Saturday, March 10, 2012

Friday



We are stuck within a system that gives all the power to the mind, and just the leftovers to the body. -Daniele Bolelli, On The Warrior’s Path



Didn't get any training done on Thursday, spent the entire day writing.

I suspect I have some degree of undiagnosed bipolar disorder, but I have learned over time how to harness aspects of it for the powers of good. When I'm in a groove (writing, working forms, housecleaning, whatever) and being really productive, it pays to just ride that train out and squeeze it for all it's worth. I can go twice around the clock on a task like gangbusters, and get a lot done. If I stop or divert, I tend to lose the momentum and never get back to the job. I got a lot done on my Work In Progress (to be henceforth referred to as WIP) yesterday. This run began with reading over some random scraps from different parts of the story that I had already written, and thinking- instead of "This is crap" and shitcanning it all (as often happens)- thinking, "Wow, this is great. Me write good." ;)


The flip side of this, of course, is that once the wave peters out, I'm done. Hope I don't lose all motivation for the WIP.



Friday: 134.5
FOD: Kiu 2.

Felt so guilty about my Thursday laziness that I went in on Friday lunchtime even though it is a workday. Brock was teaching.

From standup- armdrag setup. Slap opponent's left hand inward with your right hand and immediately step in (your foot between hir feet) to grab inside of hir left bicep with your left hand. You are side by side and hip to hip. Yank on bicep and make sure your leg is befouling hir stance as you jerk hir forward.

Note that of one of the opponent's feet is in front of the other when you being, you want to attack the arm on the same side as the forward foot.

This felt good. I felt like I was truly grokking on both a physical and mental level the way the arm and leg attacks were cooperating. It was easy to get the opponent off balance. Almost accidently took him down a couple times. :)

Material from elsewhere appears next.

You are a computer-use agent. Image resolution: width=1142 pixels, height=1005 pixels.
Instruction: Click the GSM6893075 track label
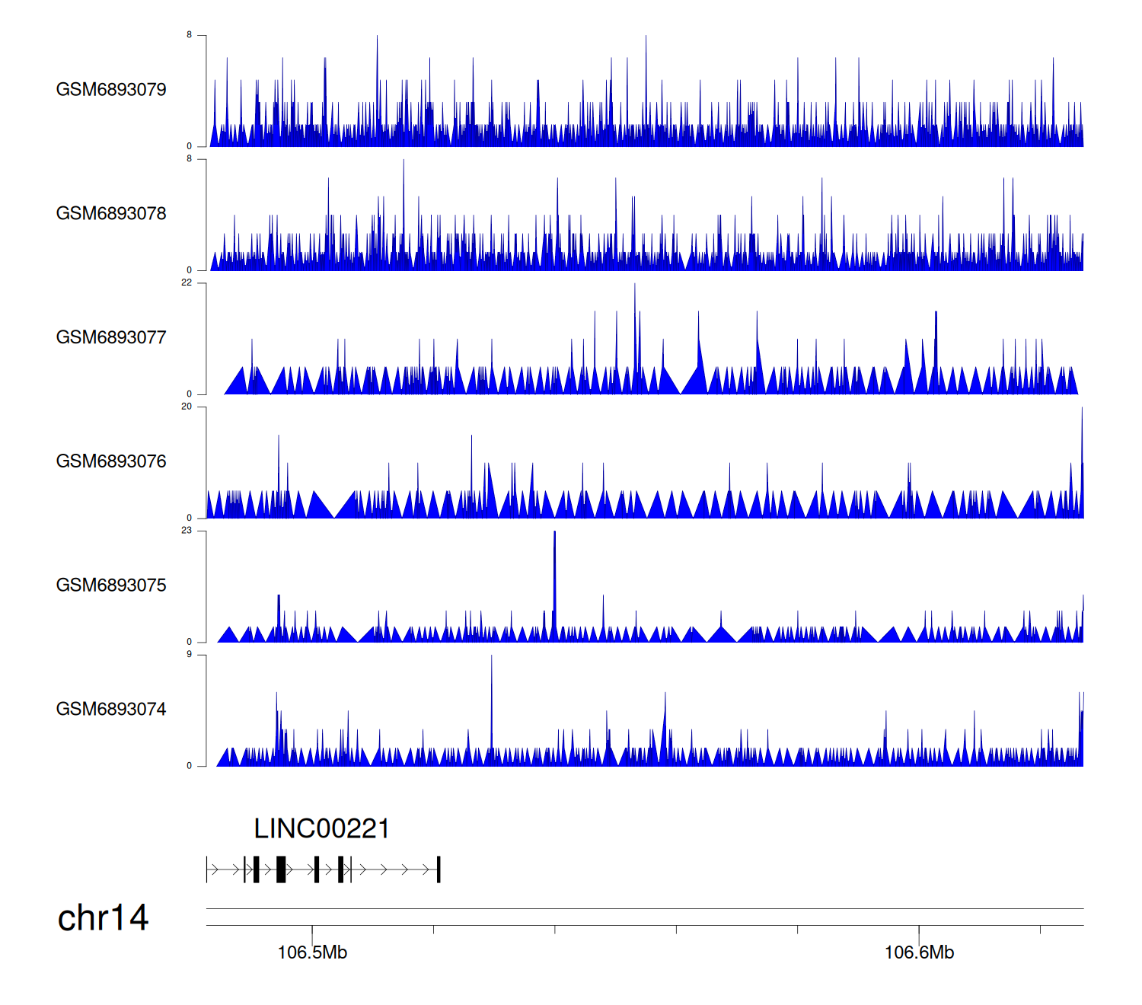tap(111, 585)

From standup: grab 1 lapel and 1 elbow. Step on hip on the side that you have the elbow. Drop onto back, swing out sideways with your leg out. Pull back in so that you are sideways to opponent. drop elbow, grab opponent's ankle. Hip up and place your butt on opponent's foot. Remove far foot from hip and place on opponent's far knee. remove near foot from hip and hook leg around opponent's near leg with your leg to the outside and your foot on the inside of hir knee. Push with the foot that you have on opponent's knee, to spread hir stance out. Sit up and hug opponent's leg. DO NOT REMOVE THE FOOT FROM THE KNEE!!!! Use the hand holding the lapel to feed the lapel to your opposite hand, which is behind opponent's knee. (Your arm goes ABOVE your own leg, not below.... for some reason I keep wanting to stick my arm under my own leg). Grab opponent's arm on the side that you are pushing the knee, so s/he can't post. Pull lapel, push knee, yank arm and cause opponent to face-plant. Let hir weight pull you upright and on top.

I was working with a really great white belt partner who had done the same technique yesterday, so was good at it. He was also very encouraging near the end, as we drilled this same technique for the ENTIRE class, and after about the 70 millionth time, I began to get very tired (which translated to sloppy and stupid). We repped it so often that I began to try it on the stupid side, even though it was a pretty complex multi-step technique. After a bazillion reps, the stupid side got better than the standard side- which happens sometimes. Figured out that the reason this time was that on the stupid side, my right arm was manipulating the lapel-feeding step, and my right arm is much less clumsy than my left. Same arm was the dominant during the dumping step, so made it less clumsy and more strong.]

Had to leave right after the drills, since I was WIPED- and also wanted to catch a nap before work.